Like @Scallywops the symptom was a black screen and GPU fans screaming, but the soft-power-down button on the case would always lead to a gentle shutdown. Often, this was in Microsoft Flight Simulator 2020, which is very hard on both GPU and CPU, but rarely it would happen outside a game.

Scallywops' research on behalf of us all in swapping out parts and trying other things was very helpful, so at a similar loss (but without the swapping out of parts - no part really seemed to be failing) I looked for configuration issues, but didn't find anything promising (XMP off, no over-clocking of GPU or CPU, etc.).

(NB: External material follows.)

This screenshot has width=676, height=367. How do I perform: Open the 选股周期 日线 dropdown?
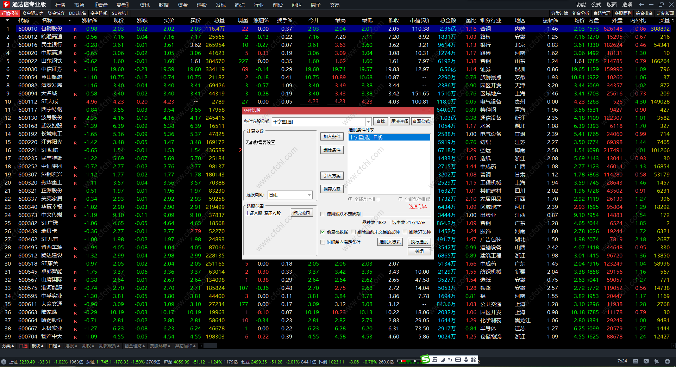pyautogui.click(x=309, y=195)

Further, while I had this problem last year, it eventually stopped happening, but resurfaced in the past few weeks. GPU and CPU are NOT overheating; GPU temps top at about 62 degrees C.

So...what could have changed in the past few weeks, except...the weather?

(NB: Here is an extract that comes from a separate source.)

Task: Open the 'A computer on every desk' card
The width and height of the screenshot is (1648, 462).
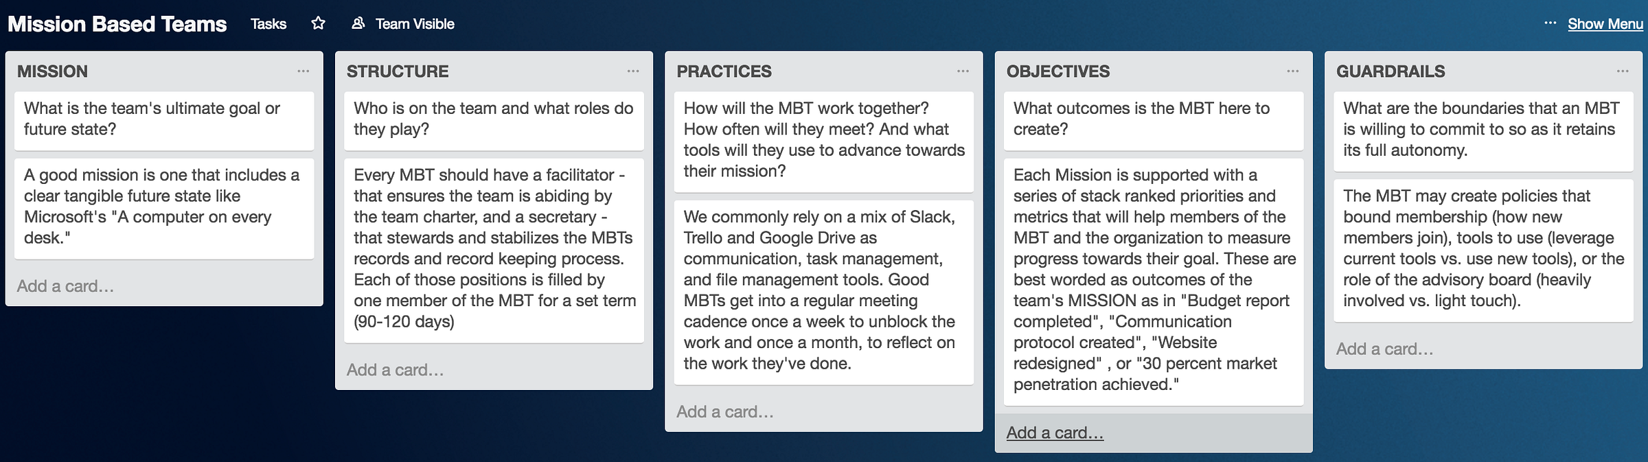Action: click(x=163, y=207)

Finally, I think I have found the problem and, for me, the solution:
THE POWER SUPPLY WAS OVERHEATING

My Seasonic Prime Gold 80+ 750w seemed to be working perfectly fine, and while I considered swapping it out (it's 3 years old), other people with this problem replaced theirs with no change in behavior.

Finally I paid attention Hybrid Mode on/off switch on the PSU, next to the power switch. Mine was currently set to Hybrid Mode ON, which I don't think was intentional - I probably accidentally pressed it while looking for the power switch. Getting out the Seasonic documentation, I found that the way that I had mounted it called for only the Normal mode to be used (in Hybrid mode the PSU fan should face the motherboard; my case has a bottom grill/outlet).

Changing the switch to Normal and...3 days later I get -0- crashes, despite numerous hours running MSFS, including some of the new resource-intensive jetliners.

I hope this helps someone.
 

Karadjgne

Titan
Ambassador
Hybrid is an economy setting. Normally it's set to default by most companies who use such on their psus. What it does is turn off the fan below a certain temperature threshold, and thats all. Gpus tend to have the same thing. With a gpu, temp is usually set at 60-65°C. Below that the fans don't spin, not until the gpu reaches the target temp, and then they kick in.

That has its good points and bad. It's good because the psu is passively cooled until target temp, so no fan noise if not doing anything power hungry. It's bad because the psu will turn on the fans at a high rate to cool itself below target, then shut the fan off. Ramps galore, which can get annoying.

Fan up simply means natural thermal convection will pull air in the back of the psu to replace the heated air that's now going up into the case. Not necessarily a good thing overall as the gpu sits right above the psu.

Personally I think Hybrid mode is more of a gimmick than serves any useful purpose in most cases, better to have a fan down normal psu with normal curves and normal sealed environment away from adding to case/gpu temps. Plus normal mode will also generally run a fan at a much lower rate consistently than Hybrids ramp ups off/ons.
 

se7enX89X

Reputable
Feb 24, 2019
17
0
4,510
Been going through the same thing only it never happens when playing games. Only happens when the gpu is under light load like browsing the internet or watching videos on Youtube. I have also tried many potential fixes with no luck.
 
Feb 23, 2022
14
0
10
Been going through the same thing only it never happens when playing games. Only happens when the gpu is under light load like browsing the internet or watching videos on Youtube. I have also tried many potential fixes with no luck.
At this point I am having the same issue. No problems playing games for several hours, but I am on my desktop and it just restarts with the same error as before. Not been able to find a culprit at this point.